## WHAT IS BEING ASKED
Lines from the one containing "Given: Click the Home house icon" through the last line of the records below need to be repeated exactly; nothing else, and no pictures.

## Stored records

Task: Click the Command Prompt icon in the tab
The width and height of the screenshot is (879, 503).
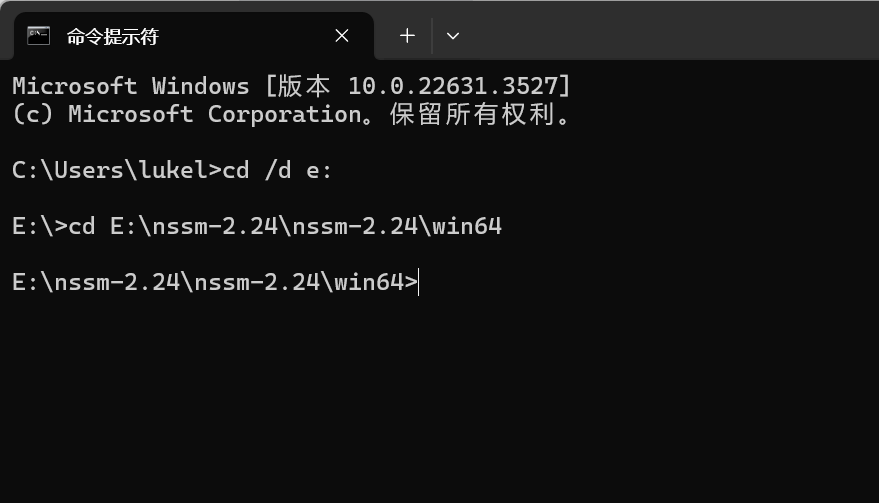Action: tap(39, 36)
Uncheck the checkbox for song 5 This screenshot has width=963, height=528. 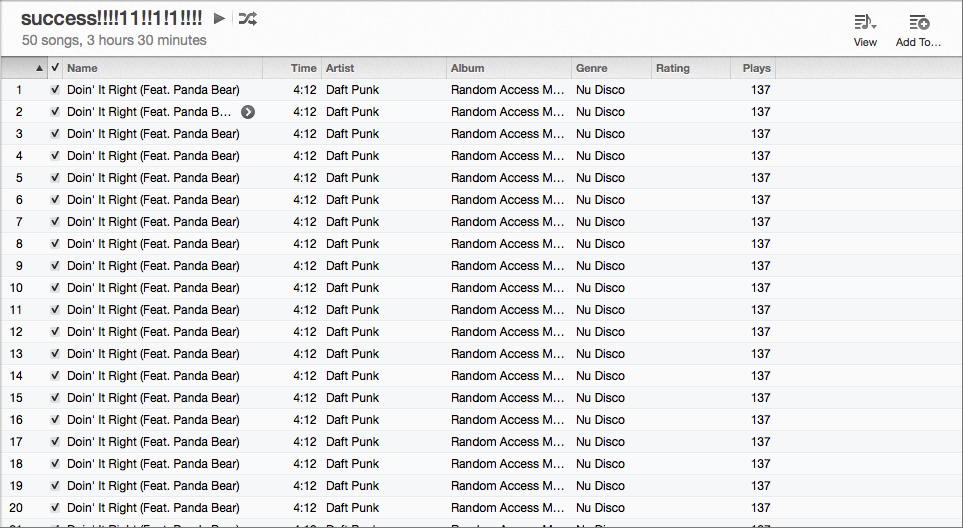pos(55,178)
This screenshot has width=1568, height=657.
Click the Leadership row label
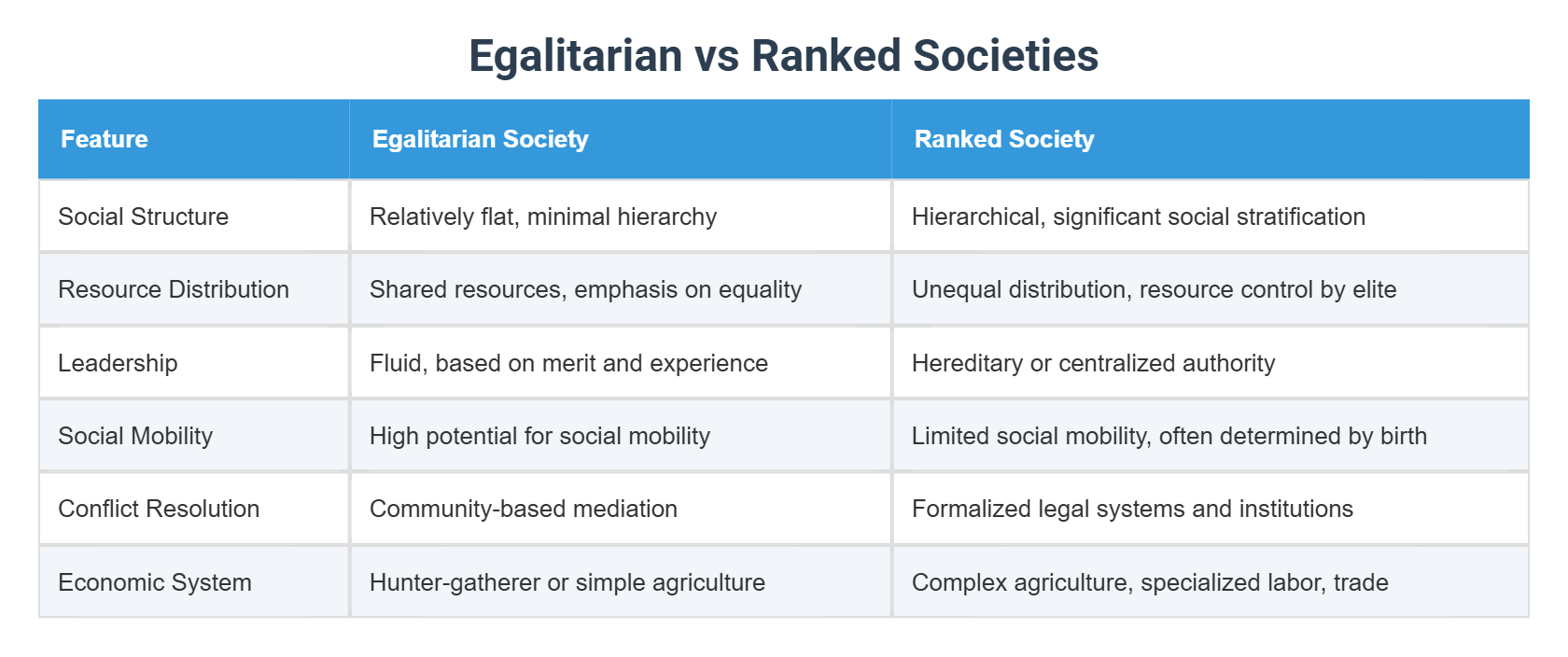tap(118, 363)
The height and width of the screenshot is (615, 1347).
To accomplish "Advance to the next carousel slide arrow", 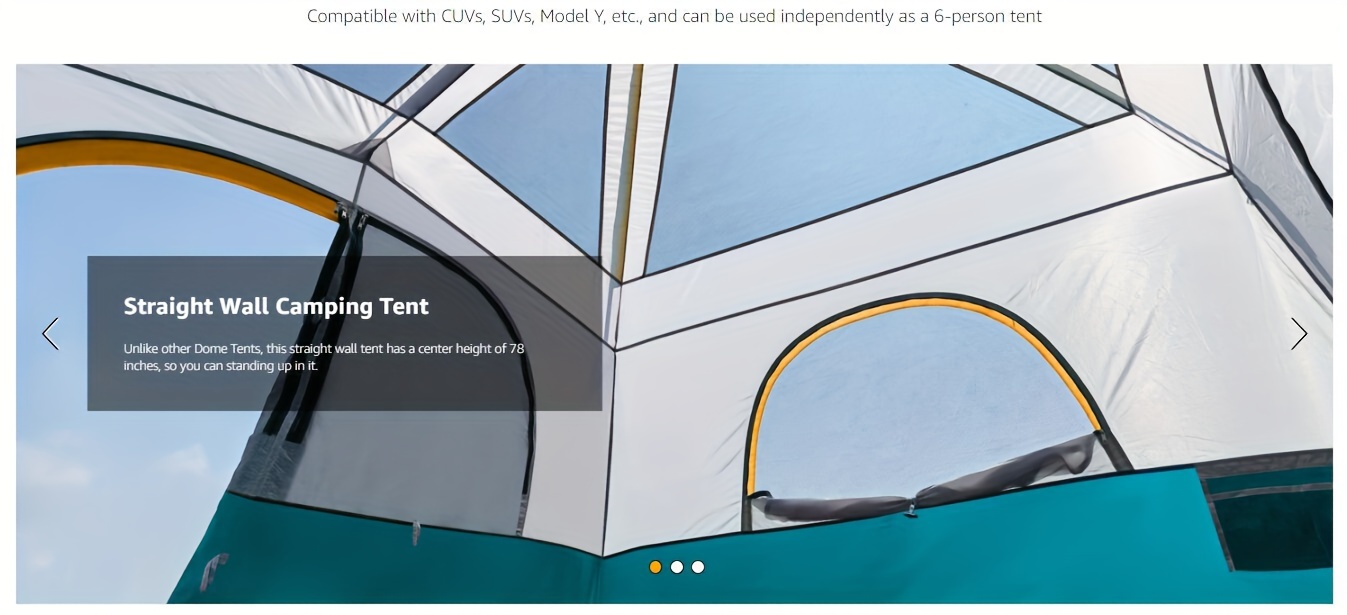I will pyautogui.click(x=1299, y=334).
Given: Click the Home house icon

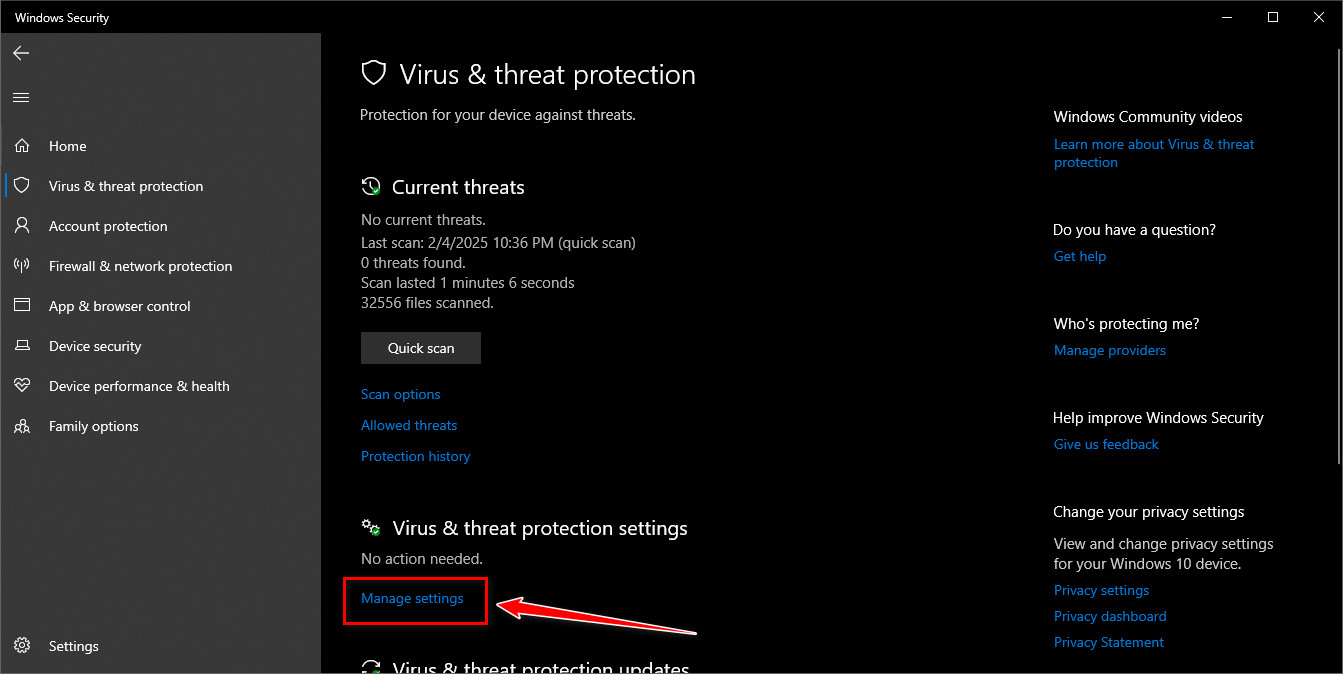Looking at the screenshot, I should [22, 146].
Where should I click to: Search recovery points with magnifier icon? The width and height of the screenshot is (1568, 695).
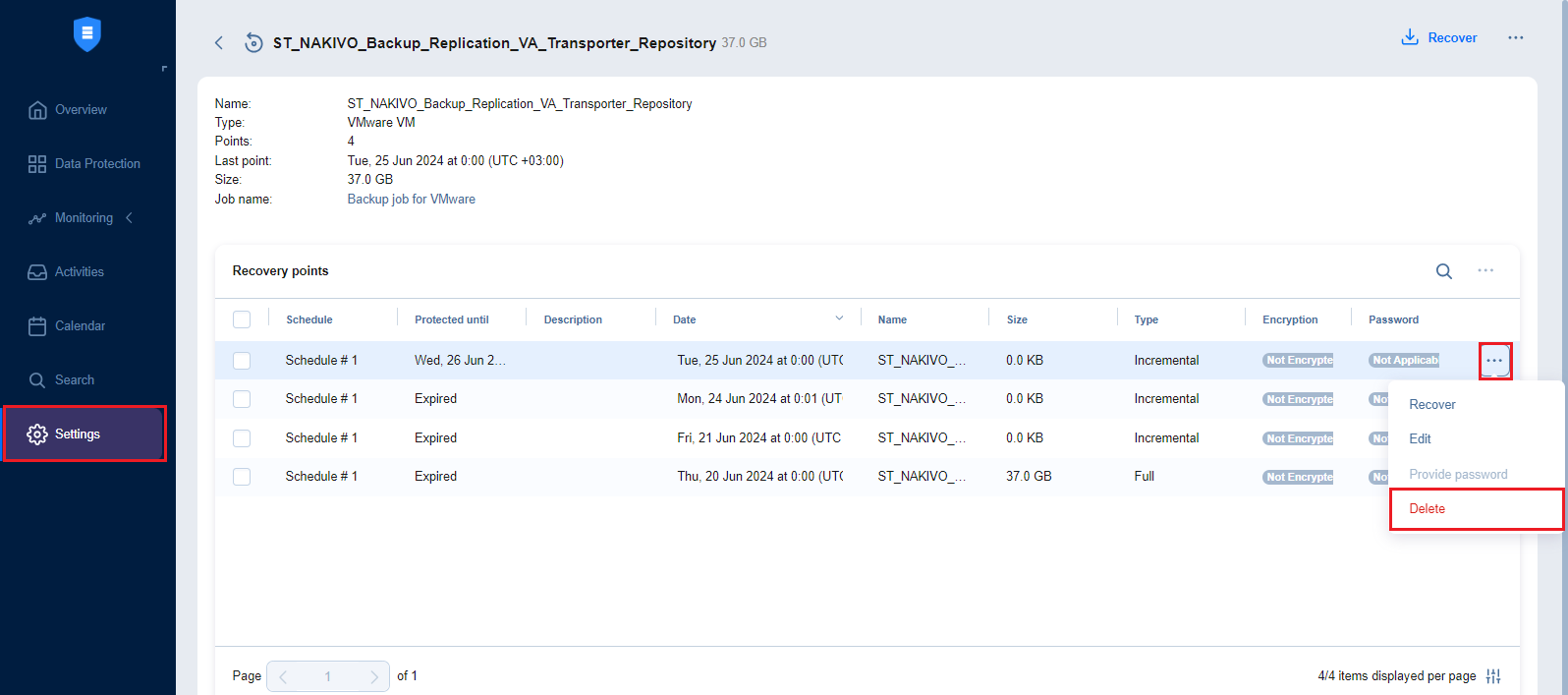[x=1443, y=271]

## SOLUTION
Given: Click the Home house icon

Looking at the screenshot, I should [22, 146].
Where should I click to: Search recovery points with magnifier icon? The width and height of the screenshot is (1568, 695).
[x=1443, y=271]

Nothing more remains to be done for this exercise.